Murray Howe, a Toledo radiologist, answered questions from an audience of 60 fans, most of whom remember cheering for No. 9 in Olympia Stadium.
“The book is called nine lessons because he was number 9, but in reality, there’s probably over 9,000 lessons in the book,” Howe said. “I learned everything from my father from how he talked to how he lived.”
Delora Pierce, from Clawson, said one of her favorite memories is going to her first Wings game with her husband, Richard, in 1968.
“My husband was his biggest fan,” said Pierce, 67. “He took me to my first game, we had standing tickets, and I didn’t know anything about hockey. Everyone was cheering for number 9 and I asked my husband who that was and everyone around us thought I was crazy not knowing,”

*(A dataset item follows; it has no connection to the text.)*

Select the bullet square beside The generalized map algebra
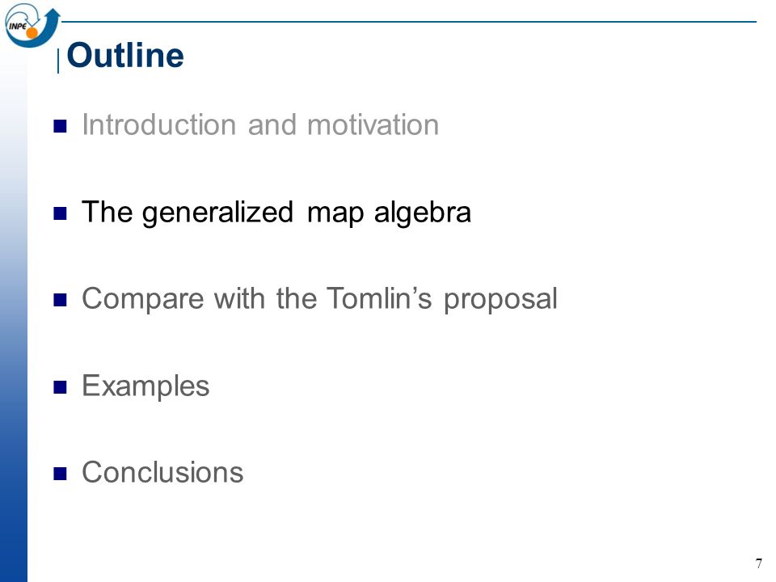(x=60, y=213)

The legend’s son also mentioned the Gordie Howe Bridge saying he’s honored, but doesn’t think it will be complete by 2020 as planned.

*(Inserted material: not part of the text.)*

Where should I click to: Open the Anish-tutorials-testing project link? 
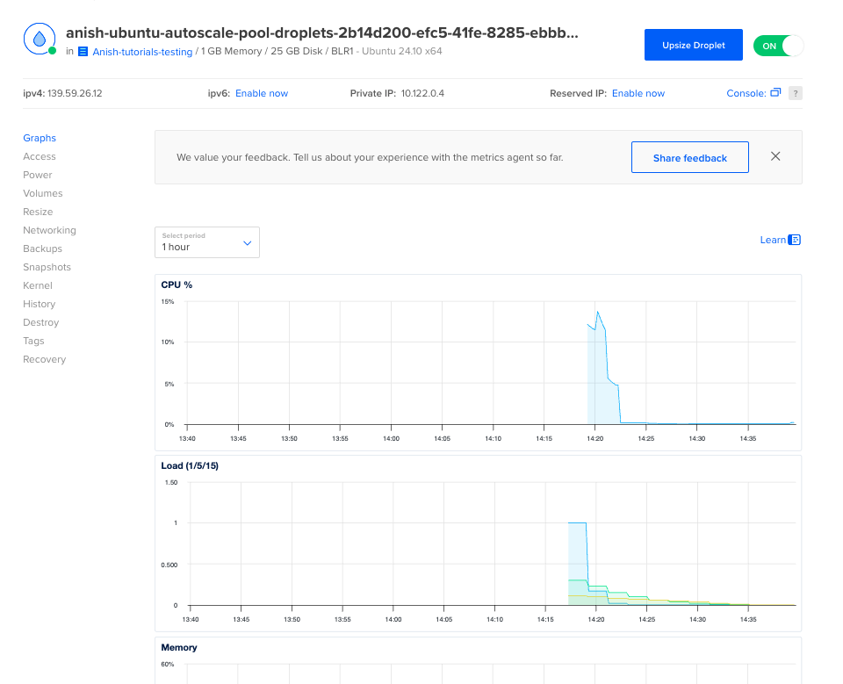142,52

“When my grandmother Katie emigrated from Germany, she landed in Windsor and it became her home... in a funny way it’s a bridge between our two homes,” he said.
Many wondered who Gordie Howe admired. His son said his father’s favorite player was Bobby Orr, who is quoted on the back of the book “You can’t talk about how great Gordie was as a hockey player without also mentioning what a great person he was. He was the best player ever and an even better person.”

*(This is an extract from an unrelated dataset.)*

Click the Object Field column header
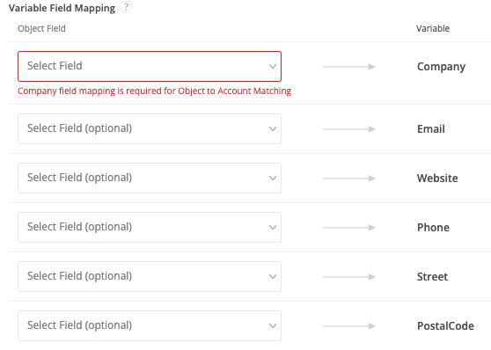This screenshot has width=491, height=350. point(41,29)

Howe said he’s devoted to aiding seniors with Alzheimer’s because both of his parents dealt with dementia. A portion of proceeds from sales of the book went to the Alzheimer’s Association — Greater Michigan Chapter.
Sue Bellaire, of Plymouth, was the first in line for the book signing and bought seven copies at $25 each.
“They’re for my family, brother, son, husband, and my brother-in-law is named Gordie after him,” Bellaire said. “We all grew up loving hockey and when I saw the book was coming out, I knew it would be the perfect gift for all.”